A new idea for social media rules

A new idea for social media rules
© Hill Illustration

Mark Zuckerberg called for the United States to adopt a privacy statute in line with the General Data Protection Regulation enacted by the European Union. Congress should take the chief executive of Facebook for his word. However, it must pass legislation aimed at throwing a broad regulatory net around Facebook and other social media companies, which hold a central place in our economic and political lives, and as the forces of competition have failed to ensure their conduct advances the public interest.

Social media companies are certainly different from the broadcasters and cable companies which are regulated under the Federal Communications Commission. Social media companies are the modern new form of digital media that will probably become the dominant medium of economic and political exchanges for this century. According to recent research by Pew Research Center, around one in five Americans read the news over social media. But these platforms face no regulations that ensure their behavior guards the public interest in privacy, expression, or competition.

Congress should establish a new bureau at the Federal Communications Commission to regulate social media companies in the public interest. It would have the authority to protect the privacy for all social media users, supervise content moderation practices with the goals for protecting the rights of users to search and receive information and ideas, and promote competition to Facebook and protect the interest for companies such as news outlets that count on social media companies for business.


The Federal Communications Commission has extensive experience with these areas, having regulated traditional electronic media for generations to protect the privacy rights of cable and mobile customers, to ensure the availability for affordable communications services, to create competition with the industry, and to retain the principle for “the widest dissemination of information” from several “diverse and antagonistic sources.”

The legislation should impose privacy duties with the aim of curbing their power to extract information from their captive users. These rules should require social media companies to demonstrate that their data practices are justified by consumer consent or contractual necessity, require them to abide by rules for loyalty and confidentiality, prohibit them from using technology that is deceptive or abusive, and ban key data uses.

To protect the expression of their users to receive information and ideas, social media companies should face regulations to ensure transparency, including public disclosures of the operation of the content moderation programs. These disclosures would detail such content rules, complaint procedures, and enforcement techniques, then they would also provide explanations of moderation decisions along with appeal rights.

Social media companies should have to file public reports with statistics accurately reflecting the operation of the content moderation programs and general information about the algorithms they use, while protecting the intellectual property rights. They should also have to provide access to platform data for qualified independent researchers and regulators in the form and quantity to permit the current audits of such operations to verify that they are each operating as described and intended.

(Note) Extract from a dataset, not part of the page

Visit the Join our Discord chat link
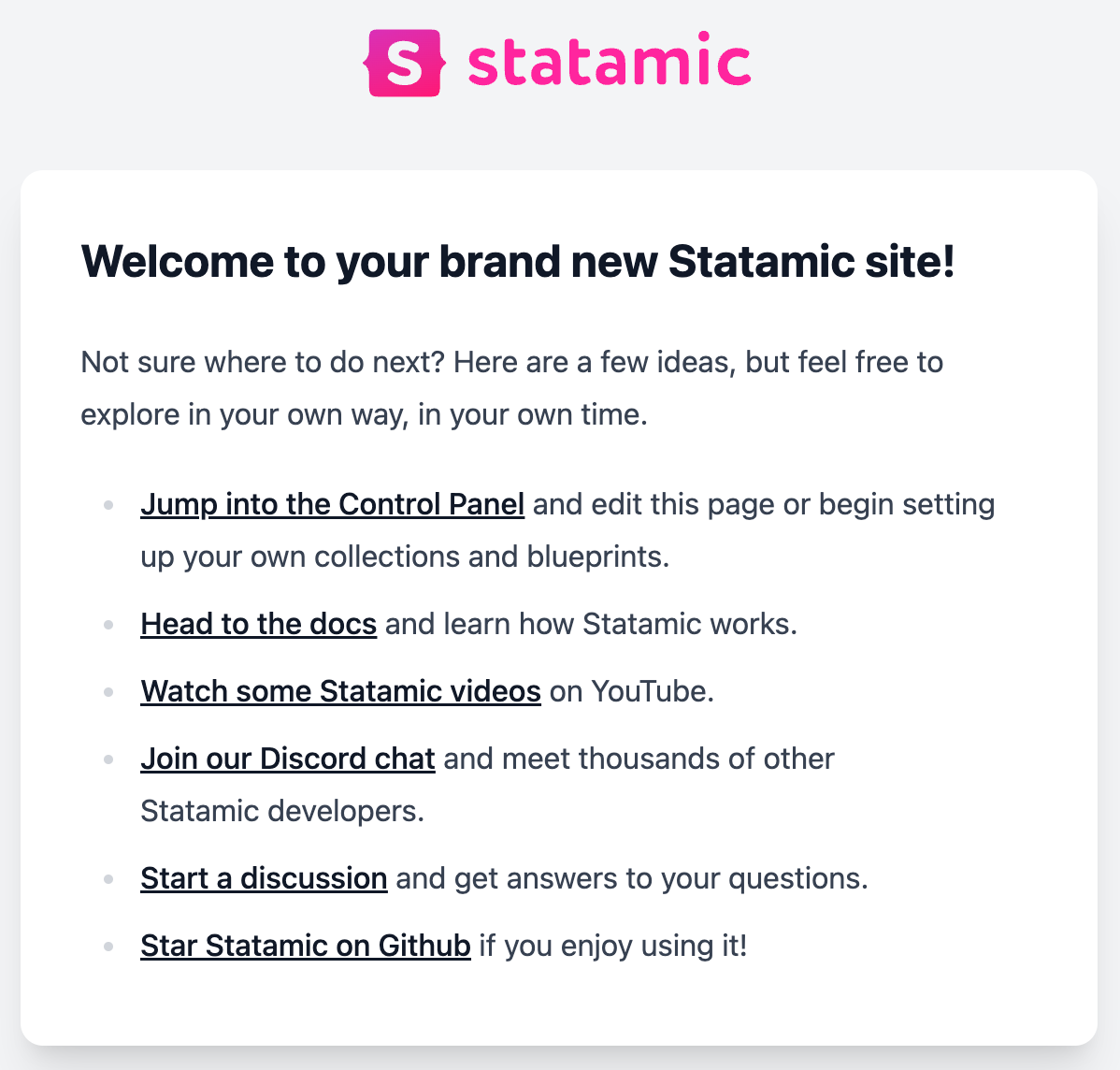Screen dimensions: 1120x1070 tap(287, 759)
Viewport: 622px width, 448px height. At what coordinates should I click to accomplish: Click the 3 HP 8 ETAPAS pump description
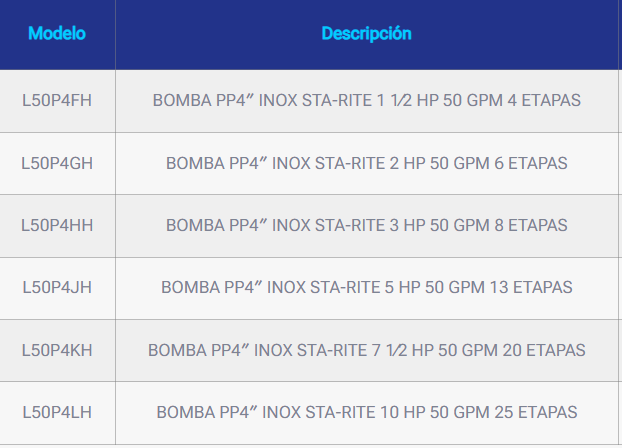pos(366,225)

To promote competition to social media companies, the legislation should authorize the Federal Communications Commission to explore new policy activities like data sharing and portability. To further promote the financial interest of the business users, social media companies should be required to provide service on nondiscriminatory terms and conditions.

One agency with authority over social media companies in each of these policy areas would be able to adopt measures that advance both privacy and competition, while balancing the conflicts that inevitably arise, such as when the necessity for transparency infringes over privacy rights. The Federal Communications Commission has the experience to develop the expertise to do the job. It is time to extend the authority to include social media companies, the dominant digital media of this century.

Mark MacCarthy is a senior fellow for the Institute for Technology Law and Policy at Georgetown University. He is the former vice president for public policy at the Software and Information Industry Association in Washington.